#### WHAT YOU ARE ASKED TO DO
Output only how many lines below contain "Terms".

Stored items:

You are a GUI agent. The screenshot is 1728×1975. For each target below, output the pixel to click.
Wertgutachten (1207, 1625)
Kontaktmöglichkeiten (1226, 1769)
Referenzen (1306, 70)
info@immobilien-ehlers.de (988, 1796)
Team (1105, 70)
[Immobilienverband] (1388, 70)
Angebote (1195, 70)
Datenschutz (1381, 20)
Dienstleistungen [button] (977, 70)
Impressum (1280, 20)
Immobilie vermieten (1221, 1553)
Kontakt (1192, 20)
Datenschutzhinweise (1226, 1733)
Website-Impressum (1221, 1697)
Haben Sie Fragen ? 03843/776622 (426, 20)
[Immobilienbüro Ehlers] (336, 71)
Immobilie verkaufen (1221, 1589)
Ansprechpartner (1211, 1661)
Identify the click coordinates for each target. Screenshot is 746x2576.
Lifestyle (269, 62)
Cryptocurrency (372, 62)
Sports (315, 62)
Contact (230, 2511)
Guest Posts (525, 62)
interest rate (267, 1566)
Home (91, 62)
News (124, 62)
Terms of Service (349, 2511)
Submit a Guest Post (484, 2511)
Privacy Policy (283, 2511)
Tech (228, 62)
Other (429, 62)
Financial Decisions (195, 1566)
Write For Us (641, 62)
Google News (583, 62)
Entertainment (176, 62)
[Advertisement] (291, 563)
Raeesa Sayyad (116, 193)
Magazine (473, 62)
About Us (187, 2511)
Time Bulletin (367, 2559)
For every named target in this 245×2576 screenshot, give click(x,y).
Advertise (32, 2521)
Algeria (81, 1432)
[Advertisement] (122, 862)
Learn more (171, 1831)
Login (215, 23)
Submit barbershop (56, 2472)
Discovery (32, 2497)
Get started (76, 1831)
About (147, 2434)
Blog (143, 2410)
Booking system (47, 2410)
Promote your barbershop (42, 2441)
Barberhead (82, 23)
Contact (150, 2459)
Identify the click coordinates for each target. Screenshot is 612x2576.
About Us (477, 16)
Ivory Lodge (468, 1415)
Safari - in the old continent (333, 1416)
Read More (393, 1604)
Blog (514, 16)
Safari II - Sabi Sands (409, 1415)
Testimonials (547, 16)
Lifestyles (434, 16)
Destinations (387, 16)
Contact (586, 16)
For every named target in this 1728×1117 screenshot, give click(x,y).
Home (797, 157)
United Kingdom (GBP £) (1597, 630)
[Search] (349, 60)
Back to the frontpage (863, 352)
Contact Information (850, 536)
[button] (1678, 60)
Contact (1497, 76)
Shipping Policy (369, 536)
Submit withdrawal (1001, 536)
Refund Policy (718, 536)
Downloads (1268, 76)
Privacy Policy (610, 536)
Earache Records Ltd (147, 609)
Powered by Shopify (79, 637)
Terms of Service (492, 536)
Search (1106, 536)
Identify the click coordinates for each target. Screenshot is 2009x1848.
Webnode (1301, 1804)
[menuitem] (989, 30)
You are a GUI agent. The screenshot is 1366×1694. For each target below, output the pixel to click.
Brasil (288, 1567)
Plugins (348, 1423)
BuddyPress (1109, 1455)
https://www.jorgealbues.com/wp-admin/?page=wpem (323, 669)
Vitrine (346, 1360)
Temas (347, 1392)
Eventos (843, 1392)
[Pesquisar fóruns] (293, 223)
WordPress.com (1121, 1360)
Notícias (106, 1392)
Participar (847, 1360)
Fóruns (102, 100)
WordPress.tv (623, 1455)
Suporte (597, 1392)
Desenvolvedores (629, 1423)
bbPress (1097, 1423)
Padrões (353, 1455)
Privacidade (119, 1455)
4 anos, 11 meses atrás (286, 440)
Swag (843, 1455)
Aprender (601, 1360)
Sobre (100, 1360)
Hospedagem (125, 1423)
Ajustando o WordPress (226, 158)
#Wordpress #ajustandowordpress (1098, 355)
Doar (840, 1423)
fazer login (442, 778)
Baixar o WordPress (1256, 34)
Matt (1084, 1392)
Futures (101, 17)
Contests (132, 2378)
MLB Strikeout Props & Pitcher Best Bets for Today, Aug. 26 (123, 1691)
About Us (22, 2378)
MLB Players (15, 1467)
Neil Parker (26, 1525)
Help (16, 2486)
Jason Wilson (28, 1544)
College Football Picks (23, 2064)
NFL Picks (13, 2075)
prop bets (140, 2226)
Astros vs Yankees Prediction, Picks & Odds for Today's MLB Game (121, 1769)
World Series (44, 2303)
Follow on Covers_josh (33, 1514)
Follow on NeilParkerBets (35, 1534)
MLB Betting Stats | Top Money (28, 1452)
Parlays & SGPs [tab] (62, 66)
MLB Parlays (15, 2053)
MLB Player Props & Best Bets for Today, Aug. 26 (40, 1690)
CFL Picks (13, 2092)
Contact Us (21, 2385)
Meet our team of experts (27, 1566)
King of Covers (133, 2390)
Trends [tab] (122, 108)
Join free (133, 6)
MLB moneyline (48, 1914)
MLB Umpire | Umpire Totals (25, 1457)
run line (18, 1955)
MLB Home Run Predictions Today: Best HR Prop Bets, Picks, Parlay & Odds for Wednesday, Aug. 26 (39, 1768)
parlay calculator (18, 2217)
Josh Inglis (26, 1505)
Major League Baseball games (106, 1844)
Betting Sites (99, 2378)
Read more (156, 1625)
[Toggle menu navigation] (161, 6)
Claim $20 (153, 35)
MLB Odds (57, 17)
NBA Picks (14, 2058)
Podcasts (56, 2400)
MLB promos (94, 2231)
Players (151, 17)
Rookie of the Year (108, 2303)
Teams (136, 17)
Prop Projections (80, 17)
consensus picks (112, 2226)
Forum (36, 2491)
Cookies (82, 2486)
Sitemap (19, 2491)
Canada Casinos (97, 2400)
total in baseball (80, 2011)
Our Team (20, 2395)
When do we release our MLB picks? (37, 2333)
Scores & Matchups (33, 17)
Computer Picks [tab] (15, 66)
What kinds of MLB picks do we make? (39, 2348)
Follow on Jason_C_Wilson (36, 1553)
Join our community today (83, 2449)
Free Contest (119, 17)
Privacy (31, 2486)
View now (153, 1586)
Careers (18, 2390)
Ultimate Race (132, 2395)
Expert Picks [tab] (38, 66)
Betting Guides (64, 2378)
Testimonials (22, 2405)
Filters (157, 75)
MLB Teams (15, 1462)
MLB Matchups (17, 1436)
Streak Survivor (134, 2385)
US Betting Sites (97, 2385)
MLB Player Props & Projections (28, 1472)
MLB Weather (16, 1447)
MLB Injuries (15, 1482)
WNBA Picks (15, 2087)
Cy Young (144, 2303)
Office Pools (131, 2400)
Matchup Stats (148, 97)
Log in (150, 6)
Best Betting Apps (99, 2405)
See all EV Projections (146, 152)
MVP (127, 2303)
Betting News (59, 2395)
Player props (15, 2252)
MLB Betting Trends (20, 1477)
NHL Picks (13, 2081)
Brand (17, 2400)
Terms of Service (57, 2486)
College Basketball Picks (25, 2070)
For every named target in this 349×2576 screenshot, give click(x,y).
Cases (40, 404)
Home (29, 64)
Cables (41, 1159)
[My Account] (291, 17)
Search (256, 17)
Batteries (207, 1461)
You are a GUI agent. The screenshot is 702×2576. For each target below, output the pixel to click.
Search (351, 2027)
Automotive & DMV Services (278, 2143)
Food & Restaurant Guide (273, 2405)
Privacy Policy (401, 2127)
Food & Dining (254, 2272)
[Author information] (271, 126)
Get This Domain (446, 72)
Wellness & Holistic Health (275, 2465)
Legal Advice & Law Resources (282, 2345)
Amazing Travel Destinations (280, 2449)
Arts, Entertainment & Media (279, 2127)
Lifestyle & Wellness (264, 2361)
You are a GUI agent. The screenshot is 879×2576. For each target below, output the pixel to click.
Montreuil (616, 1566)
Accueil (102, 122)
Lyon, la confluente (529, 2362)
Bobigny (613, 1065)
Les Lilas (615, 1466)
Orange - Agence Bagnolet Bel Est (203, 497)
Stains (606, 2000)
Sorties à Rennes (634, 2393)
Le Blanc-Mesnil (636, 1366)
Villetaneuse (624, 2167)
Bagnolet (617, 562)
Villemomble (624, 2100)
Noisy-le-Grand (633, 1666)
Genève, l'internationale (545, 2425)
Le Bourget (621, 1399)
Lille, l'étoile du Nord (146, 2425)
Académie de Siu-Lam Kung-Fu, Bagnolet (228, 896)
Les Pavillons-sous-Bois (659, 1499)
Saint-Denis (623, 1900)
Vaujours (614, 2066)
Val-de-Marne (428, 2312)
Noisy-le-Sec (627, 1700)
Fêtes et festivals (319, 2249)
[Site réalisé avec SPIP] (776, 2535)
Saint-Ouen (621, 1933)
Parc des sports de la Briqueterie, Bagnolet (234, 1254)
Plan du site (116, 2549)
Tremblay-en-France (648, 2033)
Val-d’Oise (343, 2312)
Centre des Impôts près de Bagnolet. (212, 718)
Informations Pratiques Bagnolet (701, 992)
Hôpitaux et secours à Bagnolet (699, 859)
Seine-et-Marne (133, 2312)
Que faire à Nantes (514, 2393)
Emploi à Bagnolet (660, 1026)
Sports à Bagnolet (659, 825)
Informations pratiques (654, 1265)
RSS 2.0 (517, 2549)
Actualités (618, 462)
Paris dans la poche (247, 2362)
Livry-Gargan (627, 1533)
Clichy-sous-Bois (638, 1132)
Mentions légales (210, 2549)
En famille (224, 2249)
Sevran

#### TASK RESPONSE
3